This question requires a simple definition of terms.
What is a State? The State, according the Andrew Heywood, is the highest political entity in a country. It is not to be confused with the government. The State, like the Family or Civil Society, is an abstract concept, while the government is the body employed by the State to carry out the functions of the State. That is why there is a distinction between heads of government and heads of State. They are not, as the Pinoy English expression goes, “the same banana.” I think it is closer to our concept of “Bayan”, whereas the government is closer to our concept of “pamahalaan.”
The military is not supposed to be an agent of the government, but rather the State. For while the priorities of the government may change from term to term, the interests of the State remain the same. This is why there may be just coup de etats or military uprisings: because the government may betray State interests.
The State, as it is the highest political body in the land, should have the monopoly of the legitimate use of violence. This requirement is fulfilled by the military and the police force. But the difference is that the police force serves the State only indirectly, as it is directly the arm of the government. That is why it is weird for a military person to say that he or she enforces “the rule of law.” Such is the job of the police force. The military is supposed to be concerned with balancing those who challenge the State’s sovereignty, internally and externally.
By this definition we can say that the military is indeed political. Its existence is borne out of political necessity. However, when we say “influenced by politics” it is not a question of should the military be political (it is, by its definition). It is a question of whether or not the military should be politicized.
In the context of the Philippines, at least, being “politicized” means to be subject to the influences of a political and economic elite. When the military, for example, massacres farmers expressing dissent against their landlords, that is the military being politicized. When the military is ordered to abduct and kill political opponents by a dictator, that is not serving the interest of the State, but rather the political leader and his or her government. When coup de etats are quelled by the promise of positions in the government for the generals and support for their campaigns as members of the Congress, that is the military being politicized. This is prevalent in our country. This has been the case, especially post-Marcos.
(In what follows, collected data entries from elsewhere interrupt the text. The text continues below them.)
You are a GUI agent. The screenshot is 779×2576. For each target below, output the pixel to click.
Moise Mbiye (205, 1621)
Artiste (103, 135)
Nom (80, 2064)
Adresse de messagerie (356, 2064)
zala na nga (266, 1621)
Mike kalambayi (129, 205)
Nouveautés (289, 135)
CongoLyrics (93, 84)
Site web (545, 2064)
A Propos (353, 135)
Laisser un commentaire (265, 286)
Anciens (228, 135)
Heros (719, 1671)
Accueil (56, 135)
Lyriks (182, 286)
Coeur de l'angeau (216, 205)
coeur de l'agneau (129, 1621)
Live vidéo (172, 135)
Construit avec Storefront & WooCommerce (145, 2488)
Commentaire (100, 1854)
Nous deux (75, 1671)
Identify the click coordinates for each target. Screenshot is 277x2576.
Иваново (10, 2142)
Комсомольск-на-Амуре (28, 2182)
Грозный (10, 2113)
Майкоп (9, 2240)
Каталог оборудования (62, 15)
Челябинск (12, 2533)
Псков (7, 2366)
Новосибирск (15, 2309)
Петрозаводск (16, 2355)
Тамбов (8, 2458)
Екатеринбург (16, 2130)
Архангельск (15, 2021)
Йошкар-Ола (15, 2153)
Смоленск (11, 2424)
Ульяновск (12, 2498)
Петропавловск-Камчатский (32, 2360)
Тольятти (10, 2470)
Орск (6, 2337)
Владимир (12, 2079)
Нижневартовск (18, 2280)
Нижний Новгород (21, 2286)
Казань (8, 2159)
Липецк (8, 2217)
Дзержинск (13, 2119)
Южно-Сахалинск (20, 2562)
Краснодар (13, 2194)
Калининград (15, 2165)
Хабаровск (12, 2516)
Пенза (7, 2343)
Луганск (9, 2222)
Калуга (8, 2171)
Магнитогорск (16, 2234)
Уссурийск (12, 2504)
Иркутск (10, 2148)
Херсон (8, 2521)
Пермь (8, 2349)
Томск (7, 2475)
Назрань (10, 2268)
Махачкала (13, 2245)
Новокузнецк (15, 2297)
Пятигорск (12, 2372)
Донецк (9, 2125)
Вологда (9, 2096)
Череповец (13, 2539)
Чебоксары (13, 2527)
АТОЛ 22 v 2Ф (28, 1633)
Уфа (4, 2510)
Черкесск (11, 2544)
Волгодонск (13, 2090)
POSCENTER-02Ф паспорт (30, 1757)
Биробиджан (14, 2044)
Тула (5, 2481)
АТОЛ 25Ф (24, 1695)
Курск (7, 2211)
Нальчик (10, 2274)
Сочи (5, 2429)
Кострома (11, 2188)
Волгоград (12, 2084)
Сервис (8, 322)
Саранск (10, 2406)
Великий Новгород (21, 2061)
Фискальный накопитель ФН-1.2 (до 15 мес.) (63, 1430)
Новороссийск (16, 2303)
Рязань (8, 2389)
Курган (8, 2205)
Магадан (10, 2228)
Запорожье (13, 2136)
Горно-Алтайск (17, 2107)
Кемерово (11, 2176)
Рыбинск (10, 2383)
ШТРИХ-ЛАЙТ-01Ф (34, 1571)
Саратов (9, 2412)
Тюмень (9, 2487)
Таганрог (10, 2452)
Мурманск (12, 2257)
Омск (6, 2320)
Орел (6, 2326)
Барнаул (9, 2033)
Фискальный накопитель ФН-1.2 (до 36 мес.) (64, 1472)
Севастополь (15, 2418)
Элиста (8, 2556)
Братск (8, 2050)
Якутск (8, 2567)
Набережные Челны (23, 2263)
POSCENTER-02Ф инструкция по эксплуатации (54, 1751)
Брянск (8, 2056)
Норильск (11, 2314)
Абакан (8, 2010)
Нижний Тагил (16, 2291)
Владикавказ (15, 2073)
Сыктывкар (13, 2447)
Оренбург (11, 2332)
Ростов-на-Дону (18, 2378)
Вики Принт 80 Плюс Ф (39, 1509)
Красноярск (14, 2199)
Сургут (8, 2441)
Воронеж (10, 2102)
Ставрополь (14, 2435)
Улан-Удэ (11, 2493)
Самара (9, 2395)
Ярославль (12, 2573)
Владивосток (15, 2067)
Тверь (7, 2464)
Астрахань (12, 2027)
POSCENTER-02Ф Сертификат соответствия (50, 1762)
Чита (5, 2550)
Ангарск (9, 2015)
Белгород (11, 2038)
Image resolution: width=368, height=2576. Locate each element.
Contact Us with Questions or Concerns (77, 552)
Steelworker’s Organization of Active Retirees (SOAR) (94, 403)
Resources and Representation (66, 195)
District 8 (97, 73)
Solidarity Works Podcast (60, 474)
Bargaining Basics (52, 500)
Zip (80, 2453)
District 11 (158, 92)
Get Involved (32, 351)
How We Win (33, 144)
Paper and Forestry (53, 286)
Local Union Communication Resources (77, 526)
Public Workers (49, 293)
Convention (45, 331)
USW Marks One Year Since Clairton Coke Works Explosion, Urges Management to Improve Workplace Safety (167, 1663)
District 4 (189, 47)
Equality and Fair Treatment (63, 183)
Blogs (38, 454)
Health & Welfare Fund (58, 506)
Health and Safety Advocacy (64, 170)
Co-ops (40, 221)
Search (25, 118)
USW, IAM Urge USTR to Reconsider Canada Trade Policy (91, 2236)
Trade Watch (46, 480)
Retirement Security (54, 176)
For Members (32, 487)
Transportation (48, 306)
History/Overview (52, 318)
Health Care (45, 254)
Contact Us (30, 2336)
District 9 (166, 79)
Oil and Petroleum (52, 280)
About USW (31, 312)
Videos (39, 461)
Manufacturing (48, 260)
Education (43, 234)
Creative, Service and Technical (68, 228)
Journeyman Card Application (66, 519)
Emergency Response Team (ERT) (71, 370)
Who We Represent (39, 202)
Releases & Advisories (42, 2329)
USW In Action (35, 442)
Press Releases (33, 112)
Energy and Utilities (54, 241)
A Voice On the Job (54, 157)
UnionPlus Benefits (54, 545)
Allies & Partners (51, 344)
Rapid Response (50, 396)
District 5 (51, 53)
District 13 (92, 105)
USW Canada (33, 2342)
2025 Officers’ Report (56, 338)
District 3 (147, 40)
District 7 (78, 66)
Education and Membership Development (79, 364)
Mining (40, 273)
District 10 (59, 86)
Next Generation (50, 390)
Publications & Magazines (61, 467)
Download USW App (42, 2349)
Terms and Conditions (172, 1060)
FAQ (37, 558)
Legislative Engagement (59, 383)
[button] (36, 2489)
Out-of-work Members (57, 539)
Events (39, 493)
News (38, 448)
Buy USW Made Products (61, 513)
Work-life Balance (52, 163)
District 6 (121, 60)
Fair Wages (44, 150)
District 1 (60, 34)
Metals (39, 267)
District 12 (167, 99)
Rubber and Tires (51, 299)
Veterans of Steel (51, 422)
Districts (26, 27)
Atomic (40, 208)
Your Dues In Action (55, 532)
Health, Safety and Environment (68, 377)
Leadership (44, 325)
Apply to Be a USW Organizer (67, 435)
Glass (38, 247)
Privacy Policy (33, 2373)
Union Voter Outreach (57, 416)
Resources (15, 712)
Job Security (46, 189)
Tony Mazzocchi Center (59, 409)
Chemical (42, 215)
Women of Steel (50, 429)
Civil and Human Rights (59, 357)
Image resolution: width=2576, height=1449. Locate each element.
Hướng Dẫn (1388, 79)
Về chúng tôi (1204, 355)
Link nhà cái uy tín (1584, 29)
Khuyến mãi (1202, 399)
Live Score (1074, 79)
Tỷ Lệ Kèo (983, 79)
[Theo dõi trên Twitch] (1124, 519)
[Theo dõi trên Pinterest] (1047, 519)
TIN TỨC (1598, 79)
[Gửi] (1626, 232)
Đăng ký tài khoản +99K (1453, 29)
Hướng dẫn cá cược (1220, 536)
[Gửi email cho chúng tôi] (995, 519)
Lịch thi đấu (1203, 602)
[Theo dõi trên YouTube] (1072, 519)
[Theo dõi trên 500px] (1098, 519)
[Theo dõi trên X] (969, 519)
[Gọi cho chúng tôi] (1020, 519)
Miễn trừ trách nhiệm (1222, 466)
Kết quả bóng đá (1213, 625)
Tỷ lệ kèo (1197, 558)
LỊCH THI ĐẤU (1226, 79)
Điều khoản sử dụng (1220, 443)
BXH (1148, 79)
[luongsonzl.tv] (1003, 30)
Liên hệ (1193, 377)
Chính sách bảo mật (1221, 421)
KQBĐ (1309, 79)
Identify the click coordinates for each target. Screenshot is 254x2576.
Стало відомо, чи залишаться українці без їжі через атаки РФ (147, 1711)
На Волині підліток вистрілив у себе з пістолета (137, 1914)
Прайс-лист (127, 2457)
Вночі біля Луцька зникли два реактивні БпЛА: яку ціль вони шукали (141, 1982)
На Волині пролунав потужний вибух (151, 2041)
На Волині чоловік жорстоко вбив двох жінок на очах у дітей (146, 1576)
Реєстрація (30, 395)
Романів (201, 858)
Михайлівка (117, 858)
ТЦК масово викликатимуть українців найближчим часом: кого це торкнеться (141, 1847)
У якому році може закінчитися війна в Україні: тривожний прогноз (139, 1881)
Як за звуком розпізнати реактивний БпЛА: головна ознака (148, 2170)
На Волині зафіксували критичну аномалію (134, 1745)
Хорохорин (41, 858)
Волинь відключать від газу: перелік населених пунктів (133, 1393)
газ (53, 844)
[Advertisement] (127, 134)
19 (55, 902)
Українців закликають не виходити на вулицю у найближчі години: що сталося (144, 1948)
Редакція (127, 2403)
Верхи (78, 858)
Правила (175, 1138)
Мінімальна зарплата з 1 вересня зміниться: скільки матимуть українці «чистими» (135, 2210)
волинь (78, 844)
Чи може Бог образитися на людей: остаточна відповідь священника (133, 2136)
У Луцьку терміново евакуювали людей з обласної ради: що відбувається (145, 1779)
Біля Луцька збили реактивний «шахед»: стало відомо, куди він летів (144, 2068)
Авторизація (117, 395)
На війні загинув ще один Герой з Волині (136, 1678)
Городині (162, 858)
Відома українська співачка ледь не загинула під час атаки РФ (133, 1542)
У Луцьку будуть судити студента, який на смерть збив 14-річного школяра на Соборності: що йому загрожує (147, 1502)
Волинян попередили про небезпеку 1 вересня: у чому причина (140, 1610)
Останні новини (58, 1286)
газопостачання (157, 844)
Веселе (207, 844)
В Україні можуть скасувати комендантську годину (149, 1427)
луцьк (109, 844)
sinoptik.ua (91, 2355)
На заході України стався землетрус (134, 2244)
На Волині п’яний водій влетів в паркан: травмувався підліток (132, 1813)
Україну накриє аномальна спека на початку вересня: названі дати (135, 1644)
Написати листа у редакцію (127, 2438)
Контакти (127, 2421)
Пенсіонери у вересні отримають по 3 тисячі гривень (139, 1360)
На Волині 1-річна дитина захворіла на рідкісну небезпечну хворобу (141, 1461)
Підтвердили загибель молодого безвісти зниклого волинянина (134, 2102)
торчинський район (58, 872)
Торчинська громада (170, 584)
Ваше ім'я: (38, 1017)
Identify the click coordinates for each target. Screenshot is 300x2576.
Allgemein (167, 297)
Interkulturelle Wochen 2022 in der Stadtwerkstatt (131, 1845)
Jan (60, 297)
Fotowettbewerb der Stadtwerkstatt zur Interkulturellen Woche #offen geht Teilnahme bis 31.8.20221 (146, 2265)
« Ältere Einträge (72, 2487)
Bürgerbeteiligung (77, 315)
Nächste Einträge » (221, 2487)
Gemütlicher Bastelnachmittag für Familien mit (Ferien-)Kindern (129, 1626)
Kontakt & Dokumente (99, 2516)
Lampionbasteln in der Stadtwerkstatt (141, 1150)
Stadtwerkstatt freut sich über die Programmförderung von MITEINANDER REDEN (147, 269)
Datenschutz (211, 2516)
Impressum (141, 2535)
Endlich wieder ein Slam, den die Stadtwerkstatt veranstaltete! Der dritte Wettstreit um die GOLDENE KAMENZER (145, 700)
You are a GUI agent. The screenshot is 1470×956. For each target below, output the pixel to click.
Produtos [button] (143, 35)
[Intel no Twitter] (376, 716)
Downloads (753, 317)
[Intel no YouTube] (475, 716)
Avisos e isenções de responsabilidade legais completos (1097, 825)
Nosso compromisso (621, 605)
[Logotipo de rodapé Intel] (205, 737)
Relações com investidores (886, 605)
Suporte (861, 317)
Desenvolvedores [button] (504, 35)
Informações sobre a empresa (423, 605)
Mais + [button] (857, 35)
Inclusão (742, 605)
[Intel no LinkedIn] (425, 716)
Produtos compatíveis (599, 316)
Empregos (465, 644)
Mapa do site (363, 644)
Does this confusion, then, cause conflict? It does. Internally, those who espouse different political views about how the government is running the State are always in the fear of being eliminated. Military personnel, especially the higher-ups feel entitled to bargain with senators and the executive for personal interests, as they have something to offer in return. We end up with a military with an identity crisis: unaware of what is justly required of them. Do they serve the State or the political and economic elite?
Externally, we are left with a military force which stands inferior against external threats. Because the government allots funds largely to the military to fund elite interests (i.e. militarization) rather than interests of the State (e.g. strengthening border defense, in the case of the territorial disputes with China), we end up with a military that is not only laughable, but is more of a threat to its own People, to its own State, rather than to external challengers.